Tukey's Test for Post-Hoc Analysis

In a previous example, ANOVA (Analysis of Variance) was performed to test a hypothesis concerning more than two groups. Although ANOVA is a powerful and useful parametric approach to analyzing approximately normally distributed data with more than two groups (referred to as 'treatments'), it does not provide any deeper insights into patterns or comparisons between specific groups.

After a multivariate test, it is often desired to know more about the specific groups to find out if they are significantly different or similar. This step after analysis is referred to as 'post-hoc analysis' and is a major step in hypothesis testing.

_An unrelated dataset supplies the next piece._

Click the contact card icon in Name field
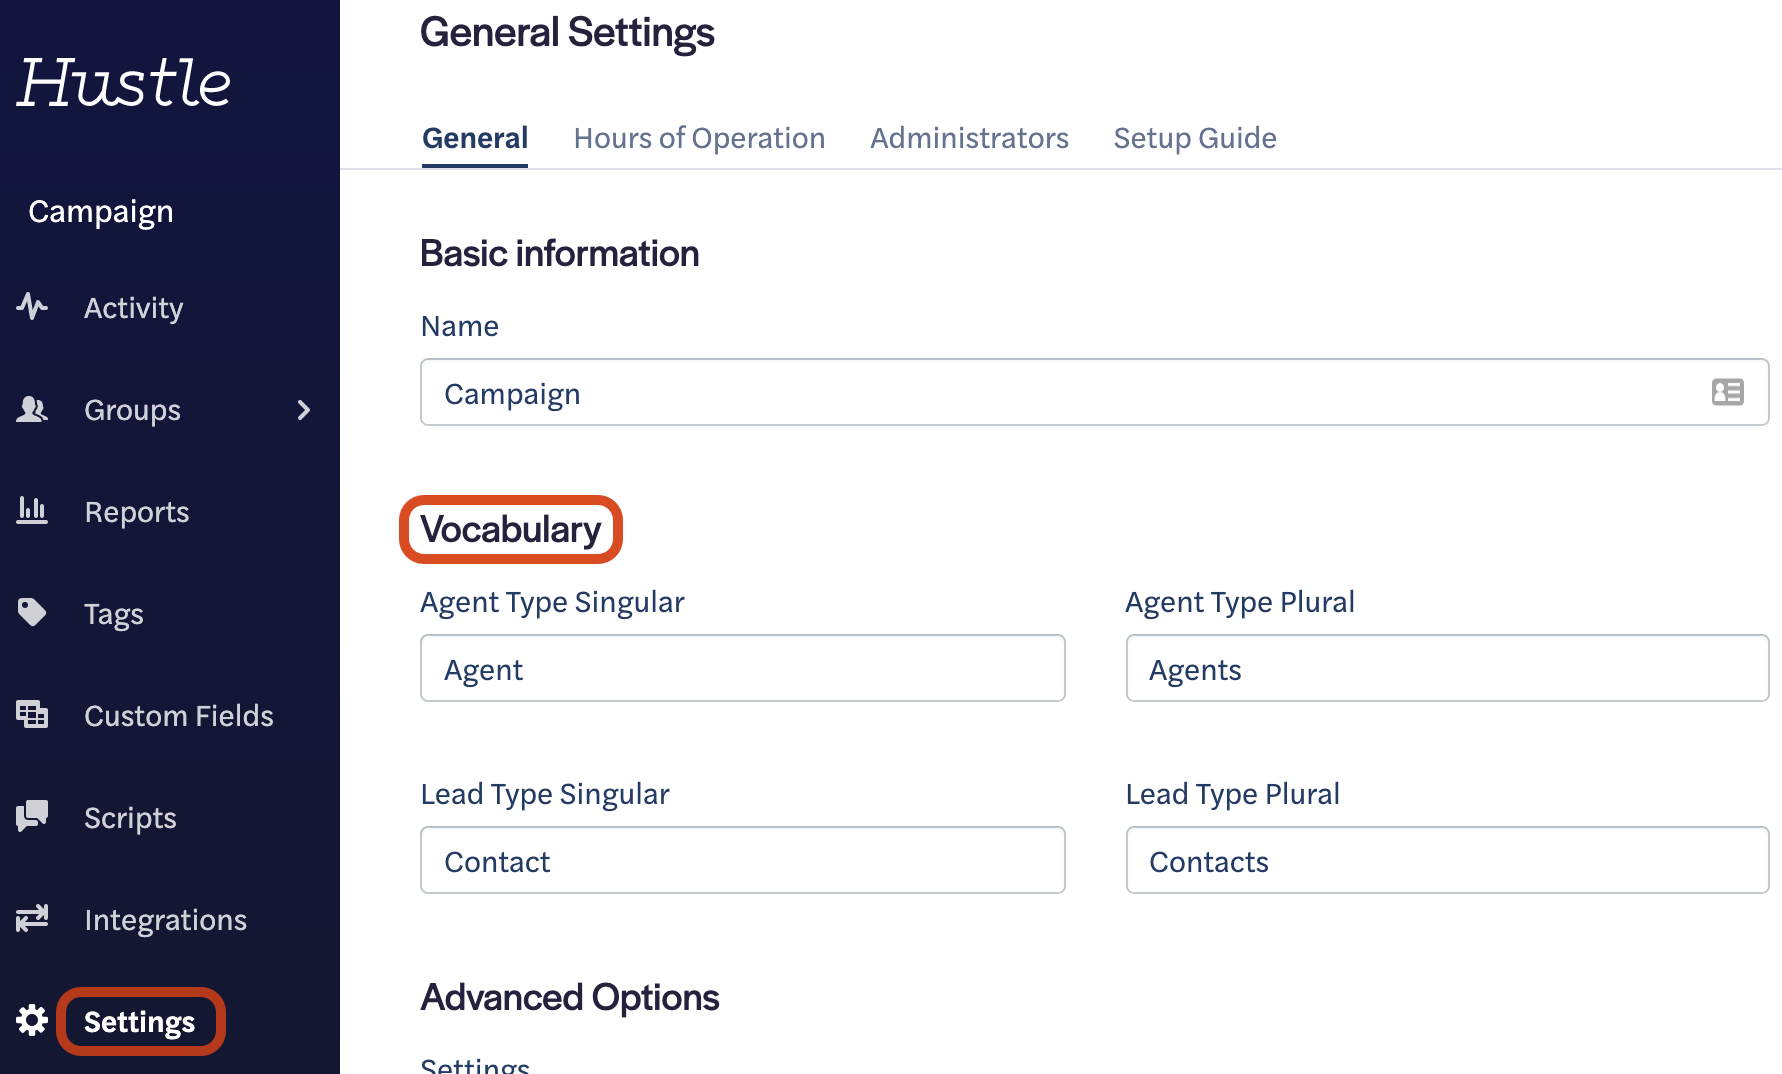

One common and popular method of post-hoc analysis is Tukey's Test. The test is known by several different names. Tukey's test compares the means of all treatments to the mean of every other treatment and is considered the best available method in cases when confidence intervals are desired or if sample sizes are unequal (Wikipedia).

The test statistic used in Tukey's test is denoted $q$ and is essentially a modified t-statistic that corrects for multiple comparisons. $q$ can be found similarly to the t-statistic:

$q_{\alpha, k, N - k}$

The studentized range distribution of $q$ is defined as:

$q_s = \frac{Y_{max} - Y_{min}}{SE}$

Where $Y_{max}$ and $Y_{min}$ are the larger and smaller means of the two groups being compared. $SE$ is defined as the standard error of the entire design.

In this example, Tukey's Test will be performed on the PlantGrowth dataset that was analyzed previously with ANOVA. The outputs from two different (but similar) implementations of Tukey's Test will be examined along with how to manually calculate the test. Other methods of post-hoc analysis will be explored in future posts.

Getting Started

Begin by loading the packages that will be needed and the PlantGrowth dataset.

library(agricolae)
data("PlantGrowth")

Tukey's Test

Since Tukey's test is a post-hoc test, we must first fit a linear regression model and perform ANOVA on the data. ANOVA in this example is done using the aov() function.

plant.lm <- lm(weight ~ group, data = PlantGrowth)
plant.av <- aov(plant.lm)
summary(plant.av)

##             Df Sum Sq Mean Sq F value Pr(>F)  
## group        2  3.766  1.8832   4.846 0.0159 *
## Residuals   27 10.492  0.3886                 
## ---
## Signif. codes:  0 '***' 0.001 '**' 0.01 '*' 0.05 '.' 0.1 ' ' 1

The summary of the aov() output is the same as the output of the anova() function that was used in the previous example. As before, ANOVA reports a p-value far below 0.05, indicating there are differences in the means in the groups. To investigate more into the differences between all groups, Tukey's Test is performed.

The TukeyHSD() function is available in base R and takes a fitted aov object.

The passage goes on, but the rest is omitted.